L’IA et l’évolution technologique

Les nouvelles technologies changent rarement l’économie du jour au lendemain. Elles évoluent pendant des décennies, modifiant graduellement le fonctionnement d’un secteur ou d’un segment de l’économie, ce qui fait apparaître de nouveaux produits et services.

Mais il arrive qu’un changement s’intensifie, se diffuse dans plusieurs secteurs et transforme l’ensemble de l’économie – on peut penser à l’électricité, à l’informatique et à Internet. Pour désigner ces innovations révolutionnaires, on parle alors de technologies d’application générale.

L’intelligence artificielle (IA) se prépare en arrière-plan depuis près de 75 ans. Mais les récentes avancées poussent de plus en plus de personnes et d’entreprises à l’utiliser. Des spécialistes estiment qu’elle pourrait devenir une technologie d’application générale. Si c’est le cas, elle aurait le potentiel de transformer en profondeur les emplois, d’améliorer la productivité et de rendre les entreprises plus compétitives. Cela pourrait alors se traduire par des salaires plus élevés, des économies pour les consommateurs et des pressions inflationnistes réduites.

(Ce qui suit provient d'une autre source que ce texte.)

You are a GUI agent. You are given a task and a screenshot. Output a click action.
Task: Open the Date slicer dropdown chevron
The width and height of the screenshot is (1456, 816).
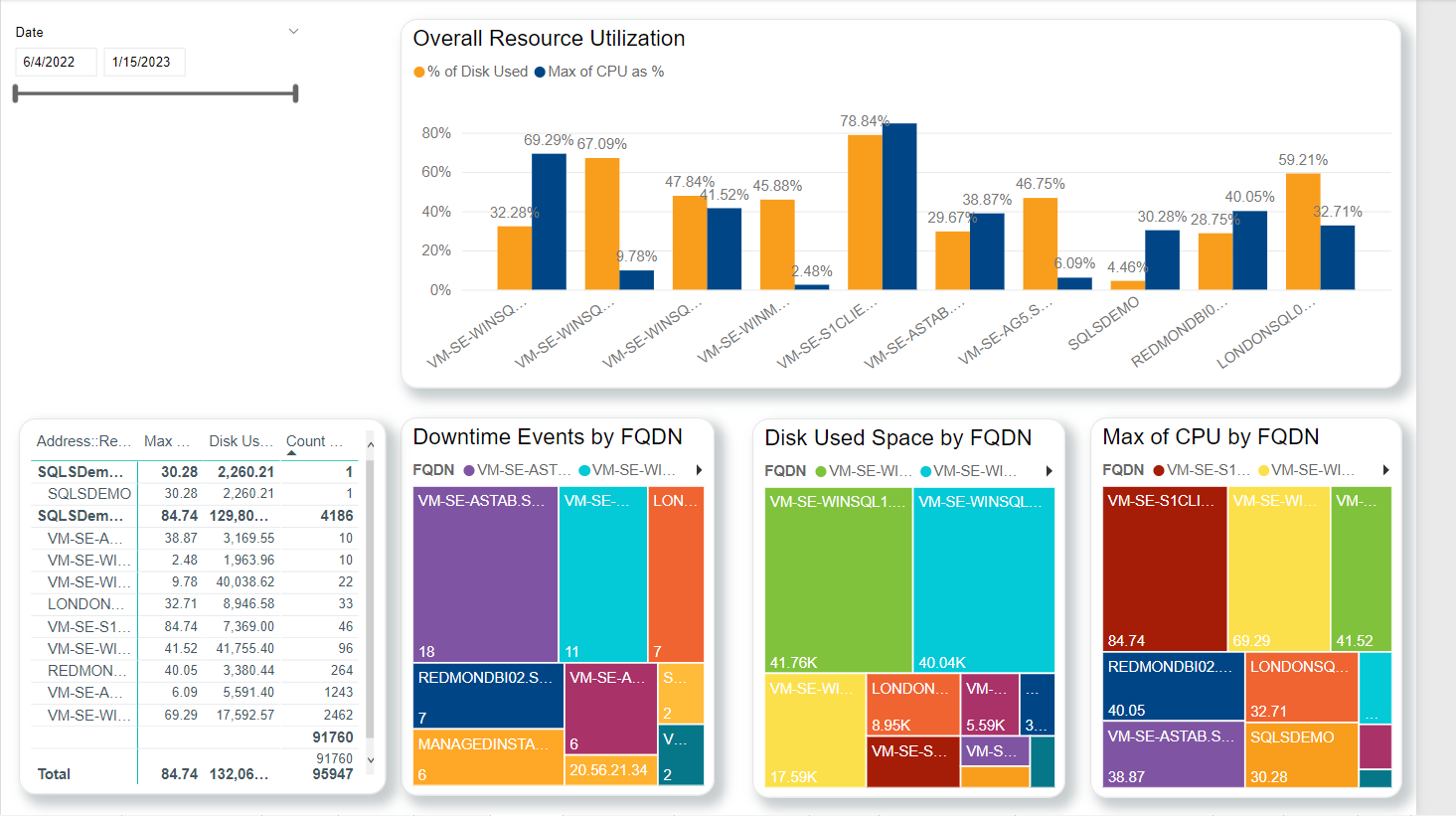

Même si on peut faire des prévisions basées sur des hypothèses, on sait qu’elles changeront probablement à mesure qu’on obtient de nouvelles informations. Mais étant donné les effets potentiels de l’IA sur la productivité, l’inflation et le marché du travail, on ne peut pas en faire abstraction. »

Les constats actuels

L’IA se développe rapidement dans le monde. Les investissements dans les centres de données IA ont nettement augmenté, surtout aux États-Unis. Mais la rapidité de cette expansion s’accompagne de défis – par exemple, on peine à produire l’électricité nécessaire pour garder le pas.

Au Canada, les données montrent que l’adoption de l’IA prend de l’élan, mais de façon inégale d’un secteur à l’autre. Beaucoup d’entreprises qui ne l’utilisent pas encore disent qu’elle ne répond pas à leurs besoins ou que leur personnel n’a pas les compétences requises.

N’empêche qu’on aperçoit de légers gains de productivité. Et à mesure que l’IA continuera de stimuler la productivité, l’économie pourra produire plus de biens et services sans que les gens aient à travailler plus fort. Étant donné que la productivité agit sur la croissance économique future estimée par la Banque, ce potentiel d’amélioration par l’IA est important pour les décisions liées à la politique monétaire.

À la Banque, nous ne pouvons contrôler ni l’ampleur ni le rythme d’adoption de l’IA. Mais s’il le faut, nous serons là pour soutenir l’économie dans sa restructuration. »

L’IA et le marché du travail

Les gens sont nombreux à se demander ce que l’IA implique pour leur travail – et leur sécurité d’emploi.

Certains travailleurs ressentent déjà les effets de l’IA. Plusieurs grandes entreprises technologiques ont récemment fait des compressions de postes qu’elles attribuent à l’IA, et des études montrent que l’embauche est plus faible dans les rôles très exposés à l’IA, comme le codage de base et le service à la clientèle. Les jeunes et la main-d’œuvre des secteurs exposés à l’IA pourraient être touchés de manière disproportionnée.

Mais selon les données observées à ce jour, l’IA ne cause pas de pertes d’emplois massives. Elle transforme des tâches, mais ne remplace pas les gens.

Quand on pense à l’avenir, l’IA a le potentiel de transformer l’économie un peu comme l’a fait l’ordinateur. Les milieux de travail se sont réorganisés sur plusieurs décennies, ce qui a modifié en profondeur les façons de travailler. L’informatisation a touché les travailleurs et les entreprises de différentes manières, mais en fin de compte, elle n’a pas entraîné de diminution du nombre d’emplois.

C’est le rythme et la portée d’adoption de l’IA qui détermineront à quel point cette transformation sera grande et perturbatrice.